When a couple is trying to conceive it's easy for a woman to become obsessed with when she's ovulating.
Now a new internally worn device promises to boost the chance of falling pregnant by providing the most accurate information ever about when ovulation will occur.
The OvuSense is a tampon-shaped device which sits in the vagina and records subtle changes every five minutes overnight. That information is then downloaded via the OvuSense app once the device is removed in the morning, creating an accurate picture of a woman's cycle.
The device, launched by UK firm Fertility Focus, gives a woman 24 hours' advance notice of when ovulation is likely to occur.
"In a crowded market for fertility trackers, we set out to make OvuSense completely different," Fertility Focus CEO Rob Milnes said.
"Unlike any other product, OvuSense provides 24 hours' advance notice of ovulation - with clinically proven 96 per cent correct results, and 99 per cent accurate detection of the exact date of ovulation."
Fertility nurse Kate Davies said OvuSense monitors a woman's core temperature and provides a direct indication of the progesterone released during ovulation.

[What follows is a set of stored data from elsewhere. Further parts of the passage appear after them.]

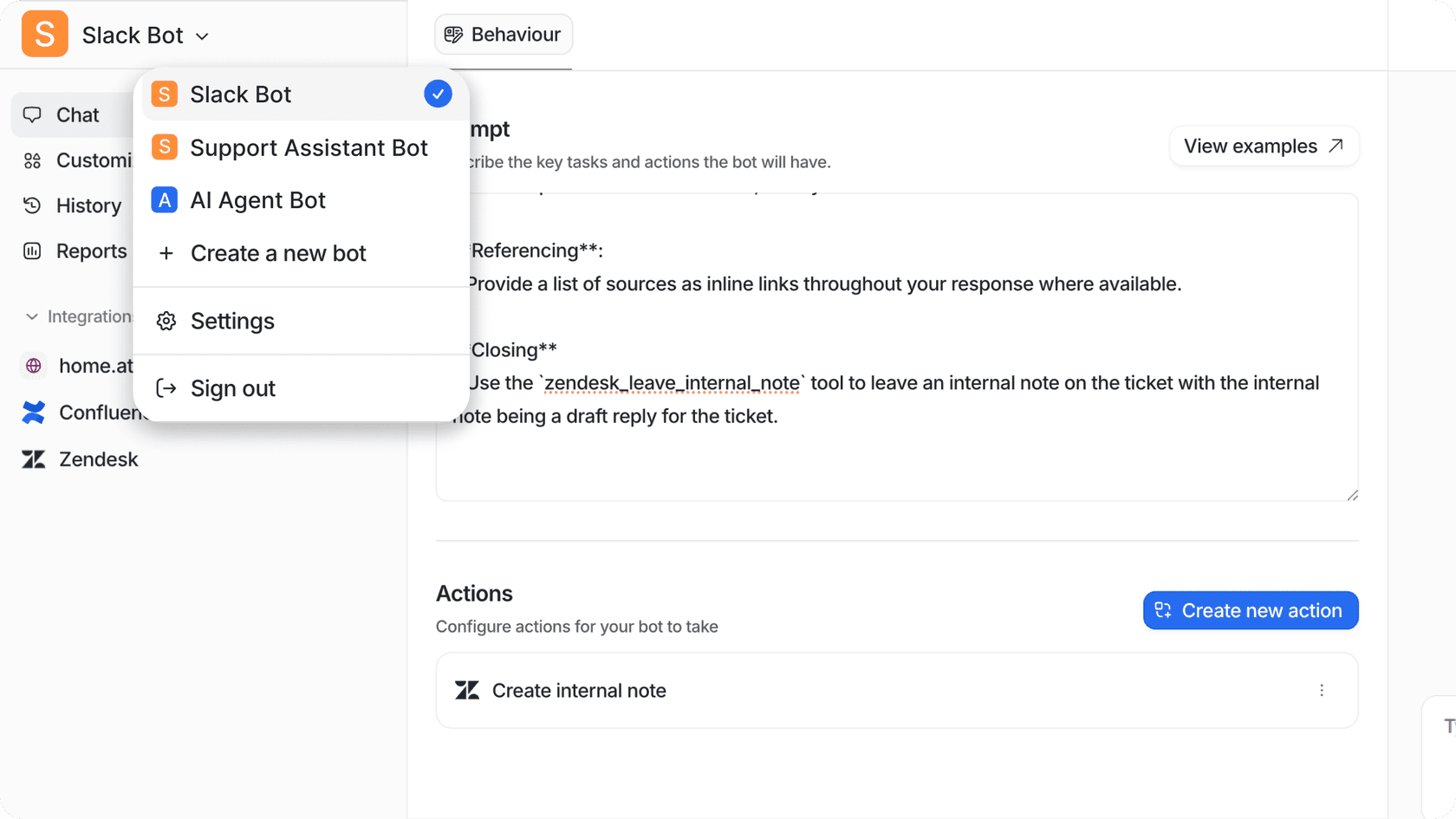Open the Create internal note options menu
The image size is (1456, 819).
(1322, 691)
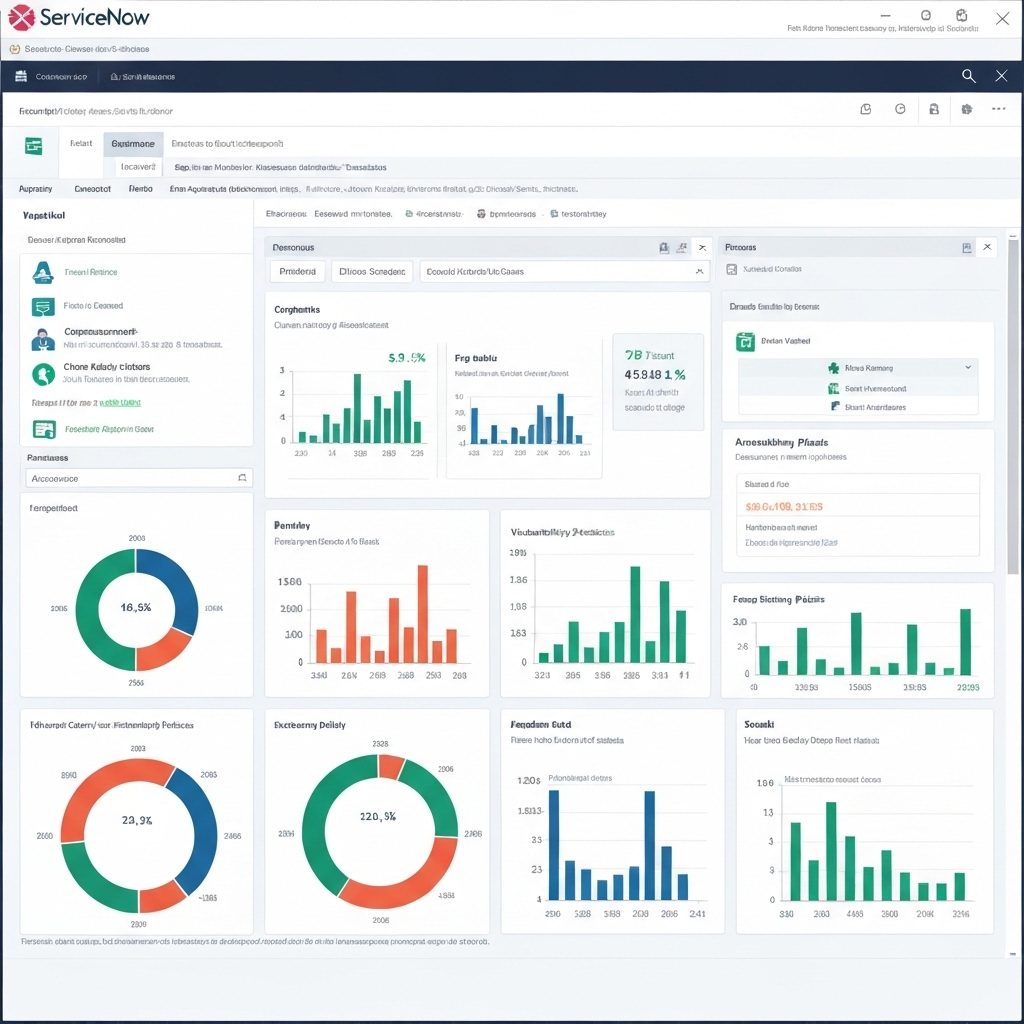This screenshot has height=1024, width=1024.
Task: Open the three-dots more options menu
Action: pos(998,109)
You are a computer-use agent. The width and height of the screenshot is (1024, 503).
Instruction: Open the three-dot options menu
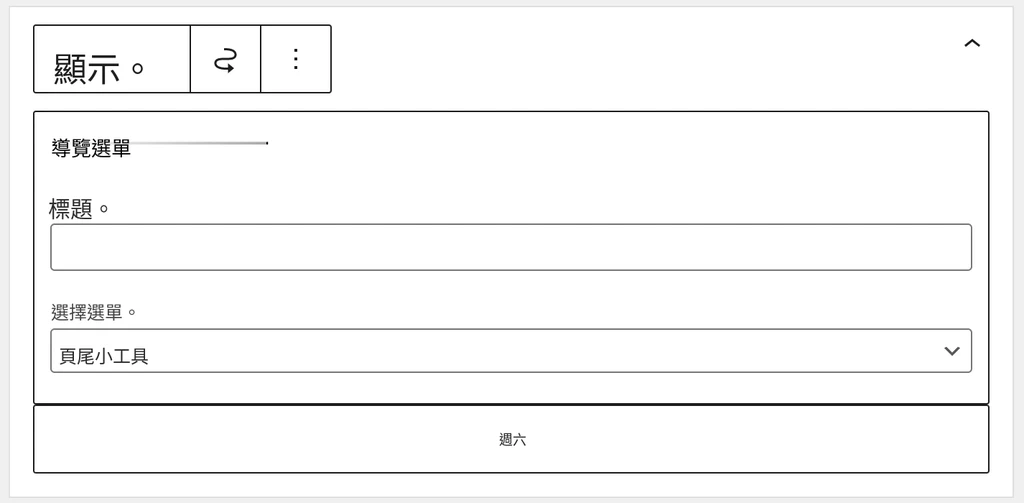296,59
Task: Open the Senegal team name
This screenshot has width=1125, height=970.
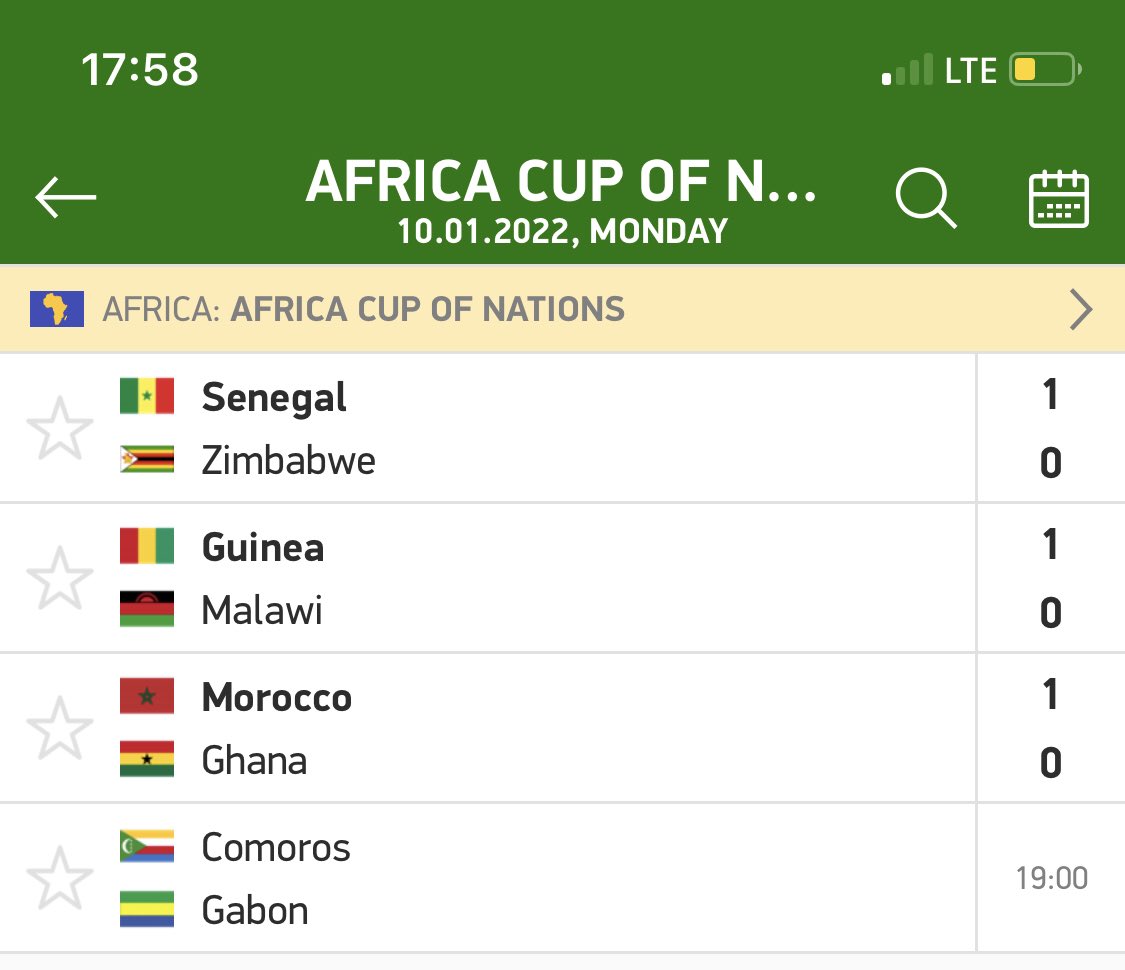Action: (274, 397)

"That's helpful for all women, especially the 70 per cent of women trying to conceive for more than six months who suffer with ovulatory issues," she said.
The device is also marketed for women with polycystic ovarian syndrome, as OvuSense creators say it can help identify ovulation even in those who traditionally have trouble with predictor kits.

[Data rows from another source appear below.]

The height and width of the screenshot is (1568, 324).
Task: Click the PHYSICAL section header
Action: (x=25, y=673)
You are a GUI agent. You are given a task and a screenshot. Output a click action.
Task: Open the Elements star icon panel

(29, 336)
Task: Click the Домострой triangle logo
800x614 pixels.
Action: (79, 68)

There is no doubt those trying to conceive would welcome the information provided by OvuSense, but it does not come cheap: the device, which can be purchased from the OvuSense website, retails for $595.
While experts agree ovulation tracking kits can be helpful when trying to fall pregnant, couples should seek medical advice it they are in any way concerned about their ovulation.
If you're worried you're not ovulating, or if you have other concerns, see your GP for a fertility assessment and referral to a gynaecologist if needed.
You may need further investigations if you've been trying to conceive through regular unprotected sex for more than 12 months if you're younger than 35, or more than six months if you're over 35.